KAI juga mencatat perkembangan positif pada penjualan tiket Nataru. Hingga 7 Desember 2025 Pukul 08.00 WIB, tiket untuk periode keberangkatan 18 Desember 2025 hingga 4 Januari 2026 telah terjual 1.040.322 kursi atau 33,48 persen dari total 3.107.503 tempat duduk yang sudah dibuka melalui aplikasi Access by KAI. Penjualan akan terus meningkat seiring pembukaan jadwal dan kedatangan masa libur.
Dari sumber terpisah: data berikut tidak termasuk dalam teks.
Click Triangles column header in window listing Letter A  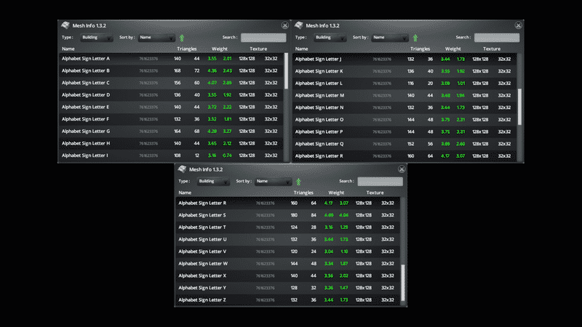tap(187, 49)
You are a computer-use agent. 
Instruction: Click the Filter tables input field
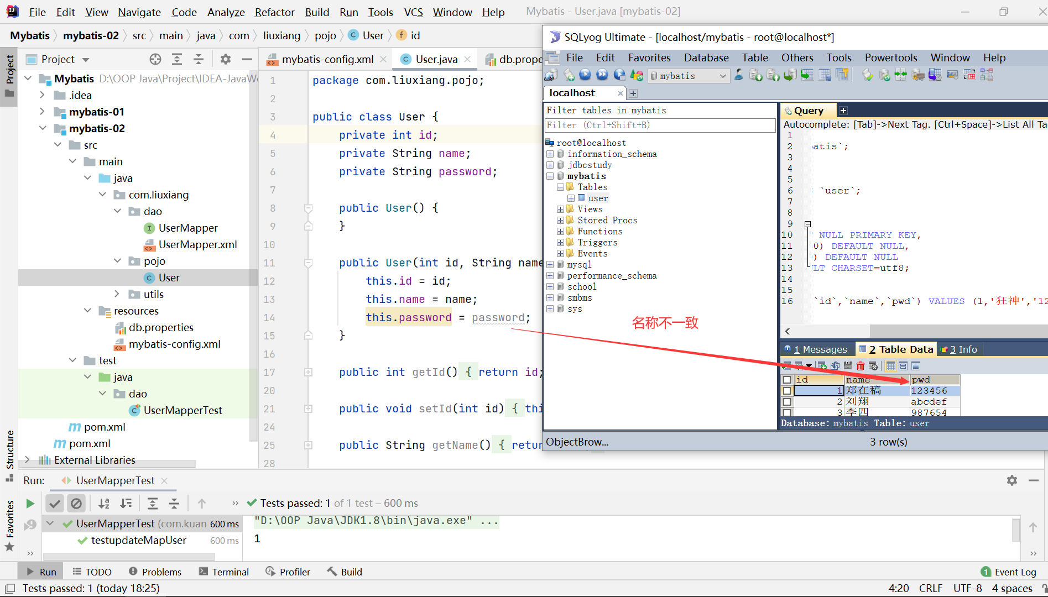pos(659,125)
Antusiasme pelanggan juga terlihat pada program promo KA Ekonomi komersial yang berlangsung 22 Desember 2025 hingga 10 Januari 2026. Tercatat dari total kapasitas 1.509.080 kursi, sebanyak 413.467 tiket telah dipesan atau setara 27 persen dari ketersediaan. Program ini menjadi pilihan masyarakat untuk perjalanan akhir tahun dengan harga lebih hemat. Anne Purba menambahkan, seluruh data penjualan masih bergerak dinamis.

“Permintaan tiket akan terus meningkat karena penjualan masih berlangsung dan periode Nataru belum dimulai. Kami mengimbau pelanggan untuk membeli tiket lebih awal melalui Access by KAI agar perjalanan dapat direncanakan dengan lebih baik,” jelasnya.

Dengan penguatan layanan digital melalui Face Recognition serta meningkatnya kepercayaan masyarakat terhadap layanan kereta api, KAI memastikan seluruh persiapan operasional, sarana, prasarana, dan pelayanan berjalan optimal.

“KAI terus berkomitmen menghadirkan perjalanan aman, nyaman, dan efisien bagi seluruh pelanggan sepanjang momentum libur akhir tahun,” tutup Anne Purba.